Profile in association with Durapipe
David Strong has managed a happy mix of academic pursuits and industry experience throughout his career, leading to his position as head of BRE Environment. "The role here is a culmination of all I've been working towards," he says. However, Strong is the first to say this has been by a series of 'lucky breaks' more than long-term planning.
Strong began his working life as an articled student with John Laing Construction – the first of his steps in mixing industry with academia. "The four year degree course at Bath University was very pioneering for the 1970s. The first year was a combination of architecture and building engineering. I didn't have to decide on opting to become a building services engineer until the end of my second year," he explains. During industrial placements, Strong clocked up working hours in various departments at Laing. "It was an incredibly broad and valuable grounding. I had lengthy periods working in the buying office, production control, site engineering and design office."
After finishing his first degree, Strong once again wanted to avoid the pure academic route to his Doctorate, opting instead to look for industry sponsorship for an idea to develop a domestic gas fired heat pump, which Strong patented whilst an undergraduate. In return for making over the patent to Glynwed, the company sponsored Strong for his DPhil at Oxford University.

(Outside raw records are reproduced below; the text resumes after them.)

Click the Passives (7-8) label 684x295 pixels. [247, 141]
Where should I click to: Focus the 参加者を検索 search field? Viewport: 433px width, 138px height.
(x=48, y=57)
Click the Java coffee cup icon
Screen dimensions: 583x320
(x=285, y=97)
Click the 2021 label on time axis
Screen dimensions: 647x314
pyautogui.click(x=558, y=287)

A successful prototype of Strong's design was built and with oil prices rising and talk of an end to the once seemingly-endless supply the market was highly receptive to products which would save energy. But, says Strong: "The tragedy was that by the time the product development and field testing had finished, oil prices had collapsed again so the financial justification for a domestic gas fired heat pump was removed."
Not a man to be put off by such a setback, Strong says that his research presented other spin-off opportunities: "The major benefit was that I became responsible for licensing from Holland what became the UK's first condensing boiler." At the time, Strong had to fight hard to gain British Gas approval, since the monopoly supplier wasn't too keen on products which cut back on gas use.
After a stint with the Institut CERAC in Switzerland, investigating geothermal power, Strong returned to industry and WS Atkins' then small energy division which he helped to grow. "In the mid 1980s, there was lots of government support so the energy consultancy business in the UK boomed. Unfortunately, oil prices took a rapid decline in real terms again! In spite of this we grew the business and were offering energy advice to major commercial and industrial organisations." Strong is philosophical about shifts in the energy markets: "Fluctuations in the price of oil have been very frustrating, and they also send out mixed messages to investors," he says.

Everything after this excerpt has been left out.